The Covid-19 pandemic hit different regions in different ways and at varying pace. While life in some nations is coming back to normal, others are still under varying degrees of restrictions. While some countries imposed the harshest lock-downs ever witnessed, others didn't use the same strategy even in their worst affected regions.
A survey conducted by Singapore-based independent pollster Blackbox Research and consumer intelligence platform Toluna scored 23 countries based on their Covid-19 response. For this purpose 12,592 respondents, aged between 18 and 80, were interviewed via an online panel between April 3 and 19. It involved four categories: national political leadership, corporate leadership, community and media.
Where do the countries stand based on their Covid-19 response?
With a score of 85 China topped the survey, followed by Vietnam . Tied with a score of 59, India and the United Arab Emirates [UAE] came third. Western nations have fared poorly as compared to their eastern counterparts, with New Zealand  being the only western nation with a score greater than the global average of 45.
Among western countries, France, with a score of 26, fared the worst. Surprisingly, South Korea  that has been lauded internationally for its pandemic response scored less than the global average. Japan with a score of 16 performed the worst, chiefly due to its perceived poor political performance and business leadership, as well as lacklustre community performance, according to the survey.
Political leaders from 7 out of 23 countries were rated highly for their crisis response by at least 50 percent of its citizens. This was again topped by China, with 86 percent respondents in favor of its leadership. Also, respondents from Vietnam [82 percent], New Zealand [67 percent], UAE [61 percent], Malaysia [59 percent], India [52 percent] and Taiwan [52 percent], felt favorably for their political leadership.

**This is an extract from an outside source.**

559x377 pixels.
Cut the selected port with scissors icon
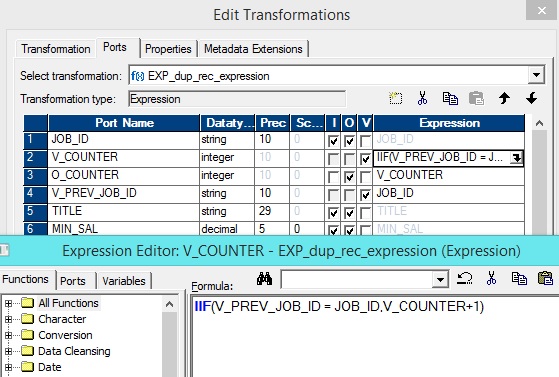(x=422, y=98)
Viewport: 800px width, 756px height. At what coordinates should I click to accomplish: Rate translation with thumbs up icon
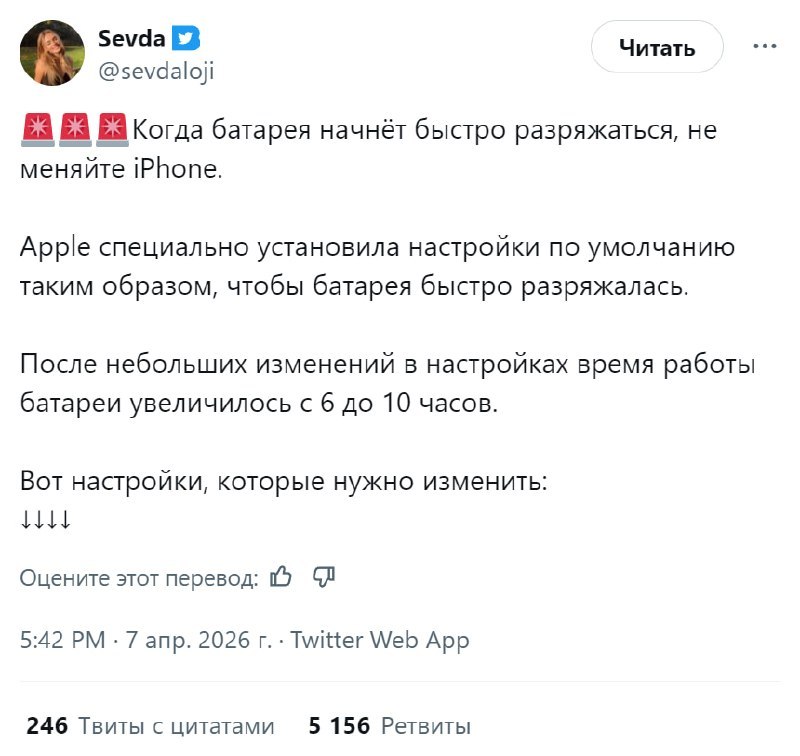282,576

Japan fared the worst with just 5 percent respondents in favor of Prime Minister Shinzo Abe's leadership. David Black, founder and chief executive of Blackbox Research, said: "Japan's low ratings is in line with ongoing criticism towards the Abe government's handling of the pandemic, such as the perceived delay in declaring a state of emergency".

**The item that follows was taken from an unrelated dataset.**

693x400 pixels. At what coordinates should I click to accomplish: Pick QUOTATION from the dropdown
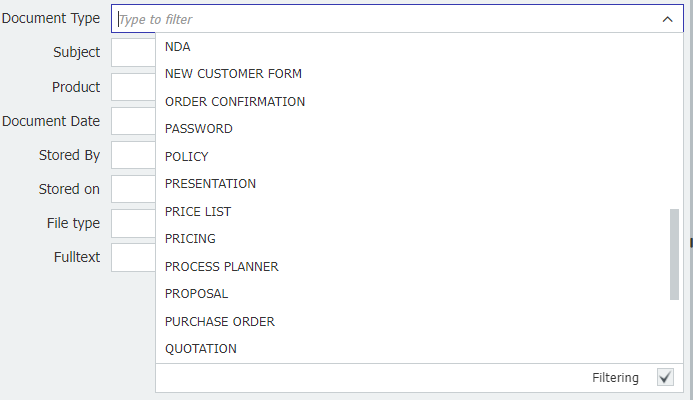[201, 349]
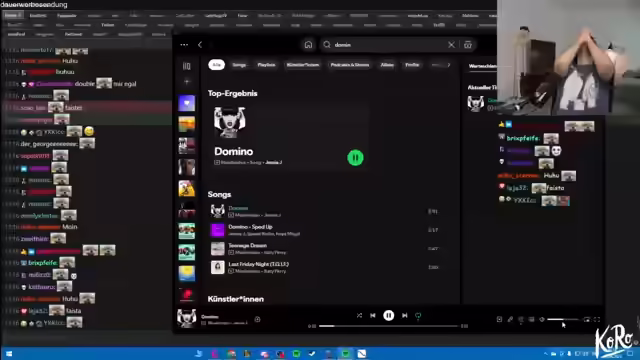
Task: Pause playback with bottom center button
Action: coord(389,316)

Among western nations, apart from New Zealand [67 percent], all including the US, Australia, Italy, Germany, UK and France had less than 50 percent of its citizens report favourable ratings, with France faring lowest in the region and third-lowest globally at 14 percent. In this, eastern nations performed better than their western counterparts. "A significant part of Asia has had their leadership shaped by past epidemics, such as SARS (Severe Acute Respiratory Syndrome) and MERS (Middle East Respiratory Syndrome), which means citizens believe their governments will have in place the necessary measures when it comes to responding to similarly serious respiratory pathogens", said Black.

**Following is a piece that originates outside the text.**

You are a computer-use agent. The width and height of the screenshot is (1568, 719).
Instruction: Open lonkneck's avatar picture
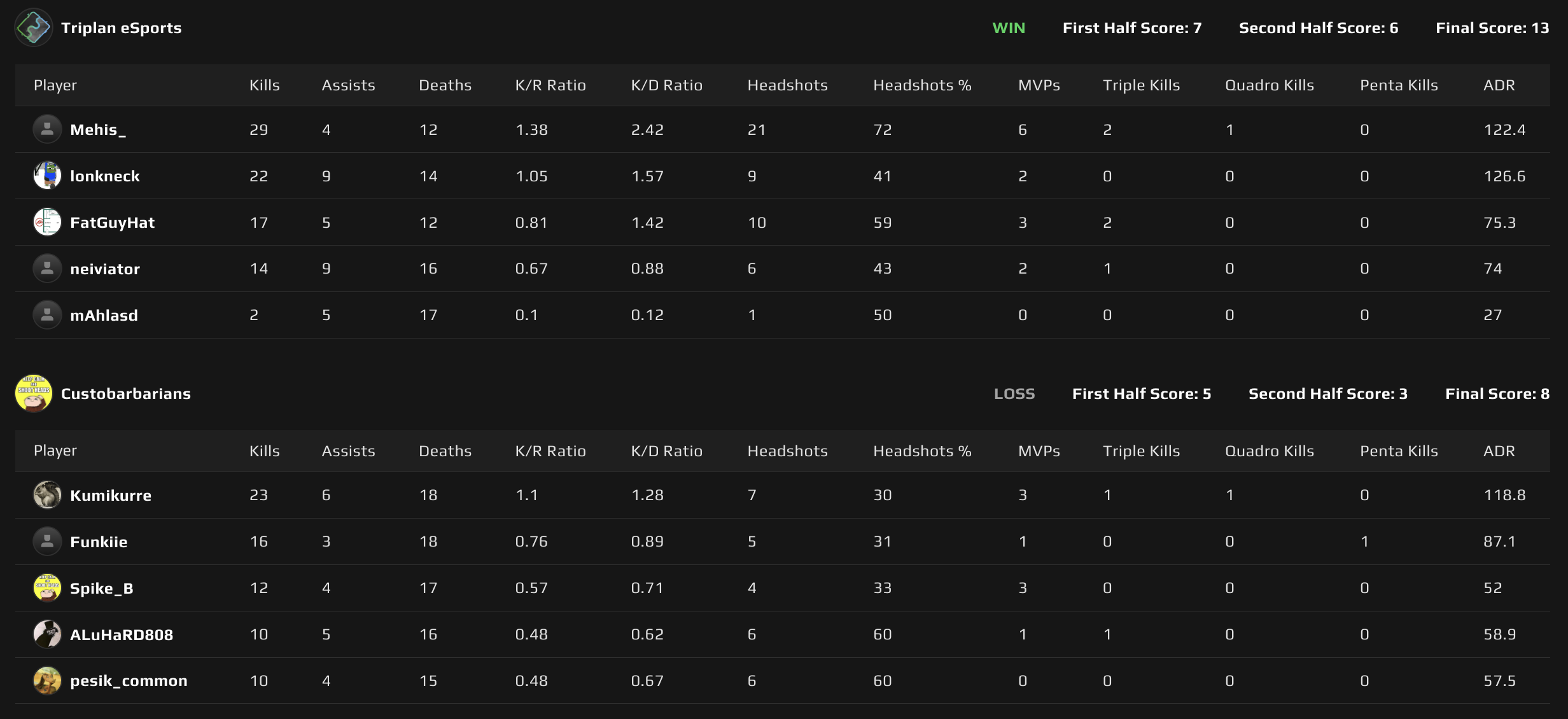(x=47, y=176)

With majority of economic activities halted as a result of lock-downs, corporate leaders have also been put to the test in terms of how they respond to the crisis. As many as 80 percent of Chinese respondents felt their business leadership did well. Other than China, Vietnam [64 percent] is the only country where over 50 percent of respondents felt favorably for their corporate leadership. France [10 percent], Hong Kong [7 percent] and Japan [6 percent] performed the worst.
As many as 79 percent of all respondents felt that major businesses could've done more, 82 percent said that listed companies should be compelled to make a minimum contribution in a time of crisis and 85 percent said that they will remember and support the companies and brands that helped during the crisis.
China vs USA
One thing is quite evident from the survey: how China perceives itself is in stark contrast to how the world perceives it. While 85 percent of respondents from China believed that their country will emerge from the Covid-19 crisis stronger that the US, only 11 percent Americans, 15 percent from the European Union [EU] and 10 percent felt the same.
On the other hand, while 41 percent of Americans believed that their country will emerge stronger than China, 33 percent Chinese, 28 percent from the EU and 20 percent Indians had the same opinion.
Commenting on the survey, Black said that "the pandemic has dramatically shifted our worldview, and this will unequivocally change the way we approach governance, business, and healthcare moving forward".
"Covid-19 is not the first and will not be the last global pandemic. In order to rebuild public trust and confidence, leaders need to consider the lasting implications and impacts of the crisis in order to emerge from this crisis stronger and more resilient", he added.